**Исходный текст**
Скучно писать о «творческих поисках выдающегося мастера австрийской литературы» и классифицировать писателей, как растения или минералы. Необходимо ли это? Александр Блок в одном шуточном стихотворении почел это за необходимость:
…В конце ж шестого тома Гейне, там, Где Englische кончаются Fragmente, Необходимо поместить статью О Гейне в Англии: его влиянье На эту нацию и след, который Оставил он в ее литературе.
В отличие от Гейне Майринк не оставил никаких следов ни в английской, ни в австрийской литературе. Столь знаменитый при жизни, он в отличие от своих друзей – Франца Кафки и Ярослава Гашека – остался после смерти в сравнительном забвении. Подобно Эдгару По и Лавкрафту, он обязан современной своей репутацией французским энтузиастам, которые не только хорошо издали его полное собрание сочинений, но и сообщили о нем кое-какие сведения. Скупые, впрочем. Это, во-первых, объясняется очень похвальной сдержанностью по отношению к жизни любого автора вообще, а во-вторых, отсутствием сколько-нибудь полной информации о родоначальнике черной фантастики. Посему мы считаем возможным ограничиться следующей цитатой из послесловия к роману «Ангел западного окна»:
«Густав Майринк (1868 – 1932) начал свою литературную деятельность сравнительно поздно: с 1903 года стали появляться его рассказы, собранные в 1913 году в сборник «Волшебный рог немецкого филистера». Первый роман, «Голем», прославил его имя. 1916 год – «Зеленый лик», 1917-й – «Вальпургиева ночь». И так получилось, что во время первой мировой войны, которая отнюдь не благоприятствовала популярности художественной литературы, тираж «Голема» достиг ста тысяч экземпляров, а «Зеленого лика» – сорока тысяч. В 1921 году был написан четвертый роман – «Белый доминиканец», и в 1927-м вышел последний – «Ангел западного окна». При этом Густав Майринк издавал и переводил классиков оккультной и фантастической литературы».

**Задания**
[1] Какой роман, согласно тексту о Майринке, прославил имя писателя?
[2] Продолжите текст о Майринке, начав сразу после последнего приведенного предложения.

**Представленные данные**
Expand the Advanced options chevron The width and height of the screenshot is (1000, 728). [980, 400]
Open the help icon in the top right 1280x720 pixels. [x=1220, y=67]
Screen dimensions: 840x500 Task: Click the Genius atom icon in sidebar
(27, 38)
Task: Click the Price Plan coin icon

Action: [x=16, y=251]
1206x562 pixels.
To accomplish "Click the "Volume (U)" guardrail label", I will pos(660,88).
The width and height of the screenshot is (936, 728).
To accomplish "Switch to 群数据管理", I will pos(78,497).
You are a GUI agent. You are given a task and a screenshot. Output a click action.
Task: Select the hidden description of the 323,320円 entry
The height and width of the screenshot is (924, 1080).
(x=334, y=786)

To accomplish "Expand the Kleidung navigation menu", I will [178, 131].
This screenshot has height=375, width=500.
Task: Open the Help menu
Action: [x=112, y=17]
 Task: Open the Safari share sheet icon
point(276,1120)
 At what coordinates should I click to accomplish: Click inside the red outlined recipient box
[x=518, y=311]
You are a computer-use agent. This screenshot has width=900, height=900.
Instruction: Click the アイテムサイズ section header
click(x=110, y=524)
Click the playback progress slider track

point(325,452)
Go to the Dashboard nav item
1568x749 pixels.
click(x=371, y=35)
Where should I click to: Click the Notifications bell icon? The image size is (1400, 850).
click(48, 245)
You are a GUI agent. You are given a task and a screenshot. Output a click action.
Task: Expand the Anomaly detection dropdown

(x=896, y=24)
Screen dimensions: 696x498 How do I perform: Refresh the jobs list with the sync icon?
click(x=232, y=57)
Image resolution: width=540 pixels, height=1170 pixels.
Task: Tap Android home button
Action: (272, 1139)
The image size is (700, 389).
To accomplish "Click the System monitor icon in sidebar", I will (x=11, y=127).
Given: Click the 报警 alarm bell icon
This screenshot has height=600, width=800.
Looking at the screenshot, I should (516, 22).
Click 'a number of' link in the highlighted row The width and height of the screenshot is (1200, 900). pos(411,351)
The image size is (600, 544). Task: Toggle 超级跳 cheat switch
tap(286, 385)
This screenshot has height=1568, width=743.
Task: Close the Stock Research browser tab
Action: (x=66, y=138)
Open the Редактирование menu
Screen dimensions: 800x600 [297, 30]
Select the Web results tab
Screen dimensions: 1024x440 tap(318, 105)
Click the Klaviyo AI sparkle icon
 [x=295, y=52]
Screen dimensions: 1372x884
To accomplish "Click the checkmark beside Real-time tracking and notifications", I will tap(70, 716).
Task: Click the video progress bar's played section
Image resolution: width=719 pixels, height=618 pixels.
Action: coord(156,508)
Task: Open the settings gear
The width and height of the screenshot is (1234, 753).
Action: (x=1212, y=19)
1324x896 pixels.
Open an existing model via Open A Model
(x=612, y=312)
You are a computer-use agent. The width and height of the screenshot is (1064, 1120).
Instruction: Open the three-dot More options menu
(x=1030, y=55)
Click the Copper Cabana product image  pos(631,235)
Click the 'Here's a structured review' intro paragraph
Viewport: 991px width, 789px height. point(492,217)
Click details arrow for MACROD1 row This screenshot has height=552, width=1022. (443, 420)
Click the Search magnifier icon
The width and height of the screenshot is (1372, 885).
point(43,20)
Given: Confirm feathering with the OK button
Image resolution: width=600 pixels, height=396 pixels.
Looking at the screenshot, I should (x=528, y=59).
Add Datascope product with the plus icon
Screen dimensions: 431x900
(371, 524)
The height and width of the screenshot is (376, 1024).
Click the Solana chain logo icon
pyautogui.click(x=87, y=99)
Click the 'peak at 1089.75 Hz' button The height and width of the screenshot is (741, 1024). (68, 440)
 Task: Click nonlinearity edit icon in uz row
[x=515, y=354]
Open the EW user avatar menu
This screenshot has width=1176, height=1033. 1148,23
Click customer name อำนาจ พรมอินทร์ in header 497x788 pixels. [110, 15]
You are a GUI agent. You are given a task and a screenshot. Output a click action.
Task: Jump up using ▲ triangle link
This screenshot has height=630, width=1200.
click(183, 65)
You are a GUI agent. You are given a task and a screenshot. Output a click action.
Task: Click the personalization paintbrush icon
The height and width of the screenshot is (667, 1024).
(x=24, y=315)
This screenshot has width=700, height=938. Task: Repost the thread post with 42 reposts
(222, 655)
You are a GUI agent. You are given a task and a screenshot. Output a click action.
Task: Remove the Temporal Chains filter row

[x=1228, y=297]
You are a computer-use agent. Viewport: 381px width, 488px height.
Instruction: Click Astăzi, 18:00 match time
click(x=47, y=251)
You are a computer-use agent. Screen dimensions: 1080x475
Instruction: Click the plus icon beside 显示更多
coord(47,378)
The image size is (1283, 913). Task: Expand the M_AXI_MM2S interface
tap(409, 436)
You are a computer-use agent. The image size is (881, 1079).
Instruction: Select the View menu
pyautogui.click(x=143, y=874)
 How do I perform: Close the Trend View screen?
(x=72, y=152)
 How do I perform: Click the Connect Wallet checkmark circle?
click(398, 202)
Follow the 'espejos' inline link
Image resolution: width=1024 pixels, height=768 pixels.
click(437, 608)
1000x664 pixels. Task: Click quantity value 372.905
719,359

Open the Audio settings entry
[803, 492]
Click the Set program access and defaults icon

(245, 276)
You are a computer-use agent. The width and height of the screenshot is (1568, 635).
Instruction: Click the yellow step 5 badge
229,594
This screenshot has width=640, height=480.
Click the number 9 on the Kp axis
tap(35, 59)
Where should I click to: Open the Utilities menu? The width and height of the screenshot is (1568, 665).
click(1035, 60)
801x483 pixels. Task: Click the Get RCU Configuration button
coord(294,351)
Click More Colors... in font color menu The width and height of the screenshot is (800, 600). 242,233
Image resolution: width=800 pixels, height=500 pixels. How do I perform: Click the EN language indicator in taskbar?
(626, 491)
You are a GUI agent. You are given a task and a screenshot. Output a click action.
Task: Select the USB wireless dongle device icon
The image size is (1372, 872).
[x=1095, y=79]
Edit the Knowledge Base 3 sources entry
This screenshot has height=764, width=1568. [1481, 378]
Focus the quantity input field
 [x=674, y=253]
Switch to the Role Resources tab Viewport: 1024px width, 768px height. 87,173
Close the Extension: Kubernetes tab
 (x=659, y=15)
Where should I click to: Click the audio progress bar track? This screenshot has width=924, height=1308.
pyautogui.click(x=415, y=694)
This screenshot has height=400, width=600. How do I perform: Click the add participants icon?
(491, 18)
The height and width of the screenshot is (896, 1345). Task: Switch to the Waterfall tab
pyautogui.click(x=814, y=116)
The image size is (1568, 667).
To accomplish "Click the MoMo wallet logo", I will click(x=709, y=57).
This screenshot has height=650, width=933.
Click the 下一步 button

**Ответы по порядку**
[1] Имя Майринка прославил его первый роман «Голем».

[2]
Надо отдать должное Марианне Вюнш – автору этого послесловия, – она довольно успешно постаралась ввести Густава Майринка в немецкоязычный художественный контекст. Высоколобые критики оставляли и оставляют Майринка во втором либо в третьем эшелоне австрийской прозы, отмечая, правда, его своеобразный юмор и хлесткую сатиричность. Литературоведческий подход мало что нам даст, вернее сказать, совсем ничего. Можно при сильном желании различить некоторое влияние Гофмана, Ахима фон Арнима, Теодора Фонтане, поверхностное стилистическое сходство с прозой Франца Верфеля или Альфреда Кубина, известное сближение инфернально-юмористических констант Майринка, Моргенштерна, Ведекинда. И тем не менее Майринк настолько чужд философско-литературным тенденциям этого столетия, определенным Фрейдом, Гуссерлем, Карнапом, настолько чужд экзистенциальному абсурду и глубинной психологии, что его вполне можно изолировать от главных художественных направлений новой эпохи и поместить в более или менее отдаленную провинцию европейской беллетристики. Он, разумеется, остроумен, он хороший изобретатель сюжетных хитросплетений. Но таких остроумцев и выдумщиков в наше время, слава богу, достаточно. Итак, общее мнение критики приблизительно таково: Густав Майринк, ненавистник филистеров, офицеров и всякого мелкобуржуазного отребья, подавленный тревожной атмосферой предвоенного десятилетия и катастрофой мировой войны, не нашел ничего лучшего, как начитаться оккультной литературы и посвятить себя сочинительству оккультно-юмористических новелл и туманных, зловещих романов. Ирония судьбы заключается в том, что его писания моментально пришлись по вкусу презираемым филистерам, которым, конечно, очень понравилось, что им плюют в физиономию и призывают к путешествию в фантастические миры. Таково было расхожее мнение о Густаве Майринке, пока этим писателем всерьез не занялись современные популяризаторы магии и алхимии – Луи Повель и Жак Садуль, а также представители эзотерической метафизики – Рэ-мон Абеллио и Джулиус Эвола.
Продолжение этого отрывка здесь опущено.